:: Source data ::
────────────────
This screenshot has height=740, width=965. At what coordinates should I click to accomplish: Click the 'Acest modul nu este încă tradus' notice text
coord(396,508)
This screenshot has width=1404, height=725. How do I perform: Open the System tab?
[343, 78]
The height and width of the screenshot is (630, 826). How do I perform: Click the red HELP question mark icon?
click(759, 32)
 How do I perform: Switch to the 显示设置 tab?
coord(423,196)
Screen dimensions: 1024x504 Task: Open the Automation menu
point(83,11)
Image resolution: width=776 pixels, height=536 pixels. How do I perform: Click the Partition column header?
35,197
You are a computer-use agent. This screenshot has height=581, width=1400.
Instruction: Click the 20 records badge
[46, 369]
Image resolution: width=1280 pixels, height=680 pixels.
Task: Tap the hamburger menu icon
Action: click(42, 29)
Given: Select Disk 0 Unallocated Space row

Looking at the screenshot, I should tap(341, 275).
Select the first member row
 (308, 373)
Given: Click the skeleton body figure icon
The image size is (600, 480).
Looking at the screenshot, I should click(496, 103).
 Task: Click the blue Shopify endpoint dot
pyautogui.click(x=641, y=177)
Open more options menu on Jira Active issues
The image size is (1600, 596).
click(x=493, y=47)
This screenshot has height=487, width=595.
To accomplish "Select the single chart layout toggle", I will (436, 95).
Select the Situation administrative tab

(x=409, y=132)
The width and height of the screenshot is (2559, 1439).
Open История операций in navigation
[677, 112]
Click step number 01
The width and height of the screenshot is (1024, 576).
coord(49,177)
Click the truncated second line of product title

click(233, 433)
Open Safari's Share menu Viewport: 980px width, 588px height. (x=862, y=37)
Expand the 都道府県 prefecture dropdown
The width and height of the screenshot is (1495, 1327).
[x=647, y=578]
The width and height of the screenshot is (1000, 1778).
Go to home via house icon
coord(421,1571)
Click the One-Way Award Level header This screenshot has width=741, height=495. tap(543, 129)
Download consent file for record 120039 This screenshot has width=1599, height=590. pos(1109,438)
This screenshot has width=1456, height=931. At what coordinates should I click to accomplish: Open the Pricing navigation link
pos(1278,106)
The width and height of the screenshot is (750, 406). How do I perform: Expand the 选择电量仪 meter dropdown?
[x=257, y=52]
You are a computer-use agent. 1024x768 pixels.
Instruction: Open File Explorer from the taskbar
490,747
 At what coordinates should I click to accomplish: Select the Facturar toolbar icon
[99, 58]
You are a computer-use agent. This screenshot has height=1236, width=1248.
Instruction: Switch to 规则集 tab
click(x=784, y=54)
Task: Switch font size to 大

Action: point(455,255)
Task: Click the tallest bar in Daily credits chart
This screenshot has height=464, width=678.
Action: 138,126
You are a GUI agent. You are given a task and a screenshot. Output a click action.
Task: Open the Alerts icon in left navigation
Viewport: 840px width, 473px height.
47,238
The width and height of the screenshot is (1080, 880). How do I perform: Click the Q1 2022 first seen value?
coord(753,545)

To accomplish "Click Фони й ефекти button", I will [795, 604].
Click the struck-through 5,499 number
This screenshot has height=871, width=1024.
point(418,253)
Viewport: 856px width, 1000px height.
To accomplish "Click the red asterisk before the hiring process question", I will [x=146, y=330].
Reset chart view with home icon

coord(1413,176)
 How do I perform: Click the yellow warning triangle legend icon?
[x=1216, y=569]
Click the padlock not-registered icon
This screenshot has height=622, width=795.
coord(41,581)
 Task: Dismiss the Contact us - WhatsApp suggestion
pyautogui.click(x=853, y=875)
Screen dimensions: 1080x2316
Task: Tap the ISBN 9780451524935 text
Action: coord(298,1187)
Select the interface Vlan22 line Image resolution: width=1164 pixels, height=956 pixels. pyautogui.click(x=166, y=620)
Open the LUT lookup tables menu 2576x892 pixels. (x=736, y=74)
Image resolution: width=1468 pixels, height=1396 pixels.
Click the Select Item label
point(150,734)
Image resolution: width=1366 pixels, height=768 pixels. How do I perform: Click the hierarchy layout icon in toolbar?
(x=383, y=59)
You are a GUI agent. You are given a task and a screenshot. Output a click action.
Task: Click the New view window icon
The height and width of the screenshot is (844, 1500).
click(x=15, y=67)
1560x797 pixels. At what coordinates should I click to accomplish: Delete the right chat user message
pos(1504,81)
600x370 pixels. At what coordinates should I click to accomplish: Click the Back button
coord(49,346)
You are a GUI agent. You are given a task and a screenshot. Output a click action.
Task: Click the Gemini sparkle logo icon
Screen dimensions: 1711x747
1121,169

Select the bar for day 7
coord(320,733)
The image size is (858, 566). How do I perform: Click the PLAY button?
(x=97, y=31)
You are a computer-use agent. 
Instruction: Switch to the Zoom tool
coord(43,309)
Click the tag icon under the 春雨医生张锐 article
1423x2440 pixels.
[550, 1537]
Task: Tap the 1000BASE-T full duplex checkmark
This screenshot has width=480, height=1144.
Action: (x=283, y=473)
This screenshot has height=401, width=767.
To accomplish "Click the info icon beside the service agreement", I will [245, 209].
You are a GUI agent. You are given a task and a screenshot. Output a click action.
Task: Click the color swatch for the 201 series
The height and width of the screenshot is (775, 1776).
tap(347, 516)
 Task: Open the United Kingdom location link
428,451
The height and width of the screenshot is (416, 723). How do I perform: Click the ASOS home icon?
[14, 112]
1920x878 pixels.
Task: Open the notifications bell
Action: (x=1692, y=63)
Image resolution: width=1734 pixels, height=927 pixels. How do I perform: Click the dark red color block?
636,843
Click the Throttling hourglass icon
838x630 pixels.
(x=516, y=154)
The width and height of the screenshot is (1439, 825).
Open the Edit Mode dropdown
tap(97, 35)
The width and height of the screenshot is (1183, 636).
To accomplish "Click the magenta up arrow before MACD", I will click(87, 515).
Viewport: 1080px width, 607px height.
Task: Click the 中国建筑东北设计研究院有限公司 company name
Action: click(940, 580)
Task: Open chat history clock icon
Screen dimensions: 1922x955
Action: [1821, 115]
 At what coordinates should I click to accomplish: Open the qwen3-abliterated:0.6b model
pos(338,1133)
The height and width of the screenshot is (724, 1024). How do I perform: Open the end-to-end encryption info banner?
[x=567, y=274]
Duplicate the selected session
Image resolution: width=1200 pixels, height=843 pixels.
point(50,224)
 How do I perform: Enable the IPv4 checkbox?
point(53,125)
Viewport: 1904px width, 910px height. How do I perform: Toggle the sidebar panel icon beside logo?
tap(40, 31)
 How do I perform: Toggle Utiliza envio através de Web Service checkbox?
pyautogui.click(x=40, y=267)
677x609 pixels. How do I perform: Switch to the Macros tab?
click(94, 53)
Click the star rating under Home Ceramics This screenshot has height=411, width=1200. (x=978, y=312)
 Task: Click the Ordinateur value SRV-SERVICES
────────────────
Please give an exact copy of the lines above, beginning with the line containing "1423x2440 pixels." and running through the line containing "The width and height of the screenshot is (1439, 825).", and of no other lines.

1423x2440 pixels.
[550, 1537]
Task: Tap the 1000BASE-T full duplex checkmark
This screenshot has width=480, height=1144.
Action: (x=283, y=473)
This screenshot has height=401, width=767.
To accomplish "Click the info icon beside the service agreement", I will [245, 209].
You are a GUI agent. You are given a task and a screenshot. Output a click action.
Task: Click the color swatch for the 201 series
The height and width of the screenshot is (775, 1776).
tap(347, 516)
 Task: Open the United Kingdom location link
428,451
The height and width of the screenshot is (416, 723). How do I perform: Click the ASOS home icon?
[14, 112]
1920x878 pixels.
Task: Open the notifications bell
Action: (x=1692, y=63)
Image resolution: width=1734 pixels, height=927 pixels. How do I perform: Click the dark red color block?
636,843
Click the Throttling hourglass icon
838x630 pixels.
(x=516, y=154)
The width and height of the screenshot is (1439, 825).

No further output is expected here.